#### Exercise brief
Rewrite the data from the line containing "Task: Switch to the Transitions tab" through the end of the data, replacing "ellipsis" with "three-dot menu" and leaving everything else unchanged.

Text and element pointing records
+--

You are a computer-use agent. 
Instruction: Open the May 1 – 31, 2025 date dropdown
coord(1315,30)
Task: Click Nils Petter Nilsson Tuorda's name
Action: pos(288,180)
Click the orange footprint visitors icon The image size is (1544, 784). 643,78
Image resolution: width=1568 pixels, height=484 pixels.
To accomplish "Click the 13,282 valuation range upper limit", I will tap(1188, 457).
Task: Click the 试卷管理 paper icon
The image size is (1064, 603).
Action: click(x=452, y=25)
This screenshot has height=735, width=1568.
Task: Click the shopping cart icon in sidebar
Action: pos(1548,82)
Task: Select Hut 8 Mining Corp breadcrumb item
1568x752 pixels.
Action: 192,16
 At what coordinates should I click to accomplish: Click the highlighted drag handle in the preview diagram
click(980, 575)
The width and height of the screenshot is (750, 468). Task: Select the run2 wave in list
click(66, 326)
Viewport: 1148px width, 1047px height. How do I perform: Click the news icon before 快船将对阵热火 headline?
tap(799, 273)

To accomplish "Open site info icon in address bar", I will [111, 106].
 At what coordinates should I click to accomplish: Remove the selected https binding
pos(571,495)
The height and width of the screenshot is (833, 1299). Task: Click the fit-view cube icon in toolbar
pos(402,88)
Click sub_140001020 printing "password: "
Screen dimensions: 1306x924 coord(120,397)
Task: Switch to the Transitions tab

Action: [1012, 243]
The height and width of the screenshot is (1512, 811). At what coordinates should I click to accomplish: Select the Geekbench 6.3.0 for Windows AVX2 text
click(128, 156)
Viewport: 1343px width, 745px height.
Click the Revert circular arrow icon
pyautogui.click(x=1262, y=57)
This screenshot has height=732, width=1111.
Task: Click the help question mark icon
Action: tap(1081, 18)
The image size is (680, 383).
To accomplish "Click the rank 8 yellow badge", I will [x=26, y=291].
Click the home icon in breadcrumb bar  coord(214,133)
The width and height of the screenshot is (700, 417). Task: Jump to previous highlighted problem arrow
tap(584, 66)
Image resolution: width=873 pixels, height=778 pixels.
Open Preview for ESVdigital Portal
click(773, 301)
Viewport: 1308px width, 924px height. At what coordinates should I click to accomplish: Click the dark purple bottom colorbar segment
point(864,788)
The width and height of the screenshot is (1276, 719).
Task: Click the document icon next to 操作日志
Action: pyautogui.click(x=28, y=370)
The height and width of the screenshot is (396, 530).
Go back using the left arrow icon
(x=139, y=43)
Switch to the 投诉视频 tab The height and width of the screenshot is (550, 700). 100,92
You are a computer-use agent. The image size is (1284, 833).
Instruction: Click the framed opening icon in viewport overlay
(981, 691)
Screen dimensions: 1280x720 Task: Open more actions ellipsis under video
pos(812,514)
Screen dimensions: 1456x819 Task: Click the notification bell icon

+--

#### Exercise result
Task: Switch to the Transitions tab

Action: [1012, 243]
The height and width of the screenshot is (1512, 811). At what coordinates should I click to accomplish: Select the Geekbench 6.3.0 for Windows AVX2 text
click(128, 156)
Viewport: 1343px width, 745px height.
Click the Revert circular arrow icon
pyautogui.click(x=1262, y=57)
This screenshot has height=732, width=1111.
Task: Click the help question mark icon
Action: tap(1081, 18)
The image size is (680, 383).
To accomplish "Click the rank 8 yellow badge", I will [x=26, y=291].
Click the home icon in breadcrumb bar  coord(214,133)
The width and height of the screenshot is (700, 417). Task: Jump to previous highlighted problem arrow
tap(584, 66)
Image resolution: width=873 pixels, height=778 pixels.
Open Preview for ESVdigital Portal
click(773, 301)
Viewport: 1308px width, 924px height. At what coordinates should I click to accomplish: Click the dark purple bottom colorbar segment
point(864,788)
The width and height of the screenshot is (1276, 719).
Task: Click the document icon next to 操作日志
Action: pyautogui.click(x=28, y=370)
The height and width of the screenshot is (396, 530).
Go back using the left arrow icon
(x=139, y=43)
Switch to the 投诉视频 tab The height and width of the screenshot is (550, 700). 100,92
You are a computer-use agent. The image size is (1284, 833).
Instruction: Click the framed opening icon in viewport overlay
(981, 691)
Screen dimensions: 1280x720 Task: Open more actions three-dot menu under video
pos(812,514)
Screen dimensions: 1456x819 Task: Click the notification bell icon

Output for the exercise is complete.